The task
Your answer must be the records below, given again exactly, with no pictures in it.

::::

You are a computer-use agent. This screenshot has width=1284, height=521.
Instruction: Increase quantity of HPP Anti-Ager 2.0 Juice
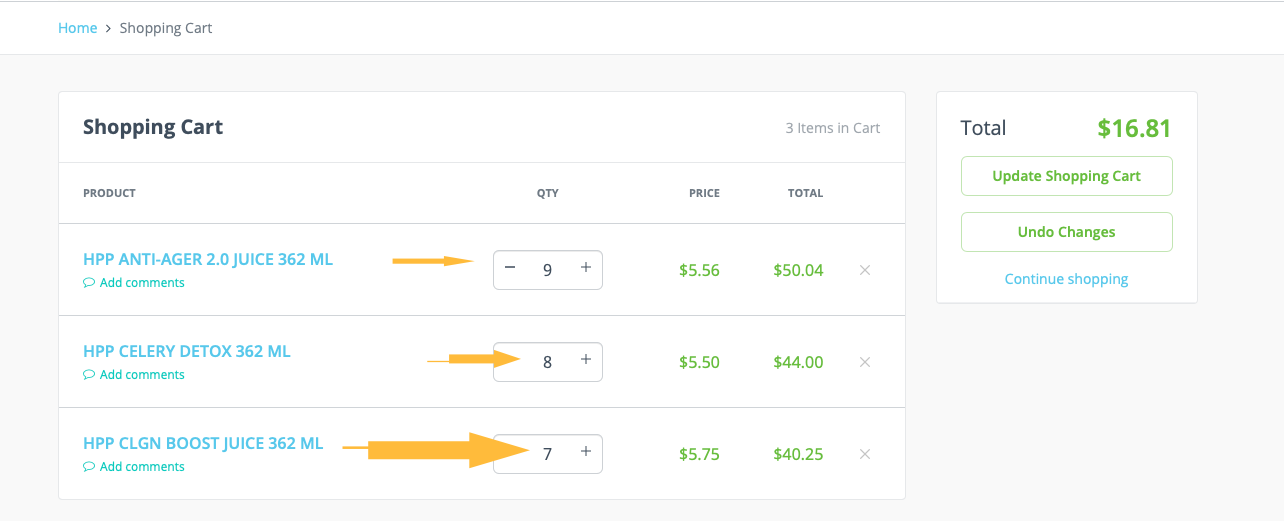click(x=586, y=268)
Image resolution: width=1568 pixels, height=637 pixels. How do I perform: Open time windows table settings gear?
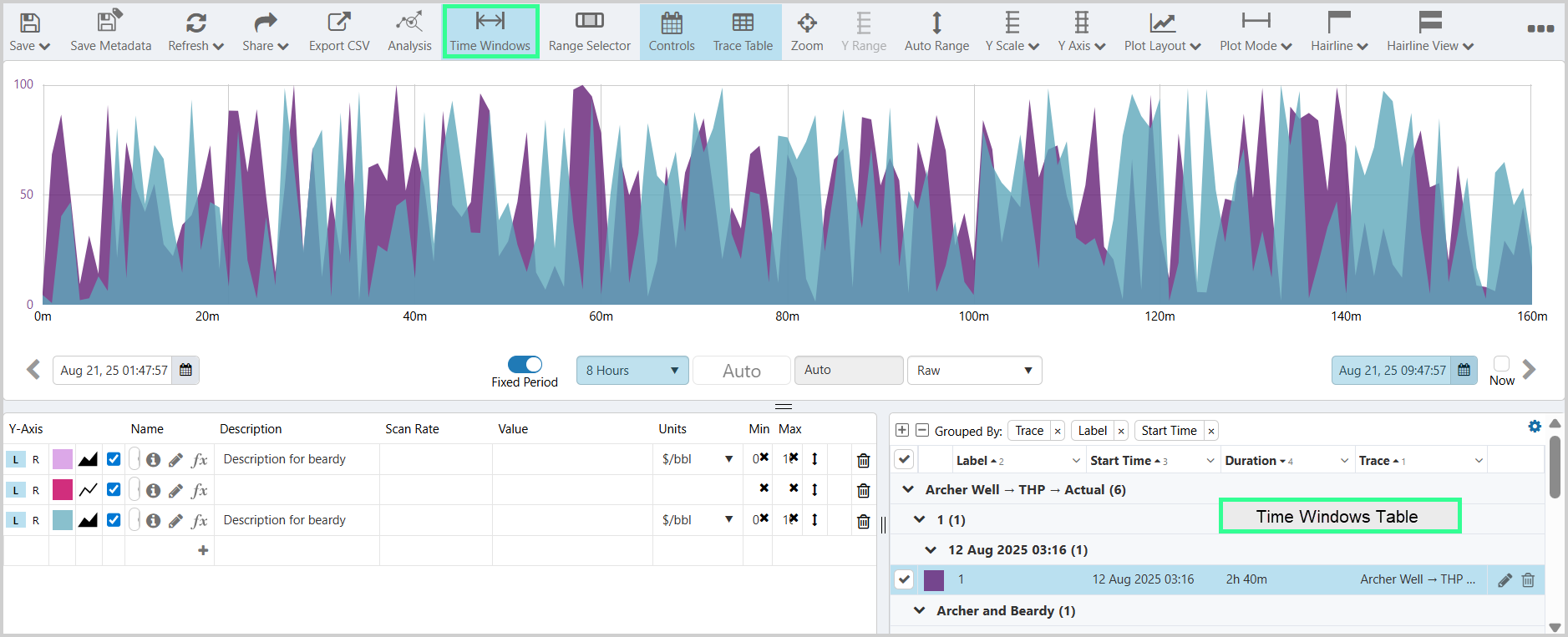[x=1535, y=427]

::::

Answer section
You are a computer-use agent. This screenshot has width=1284, height=521.
Instruction: Increase quantity of HPP Anti-Ager 2.0 Juice
click(x=586, y=268)
Image resolution: width=1568 pixels, height=637 pixels. How do I perform: Open time windows table settings gear?
[x=1535, y=427]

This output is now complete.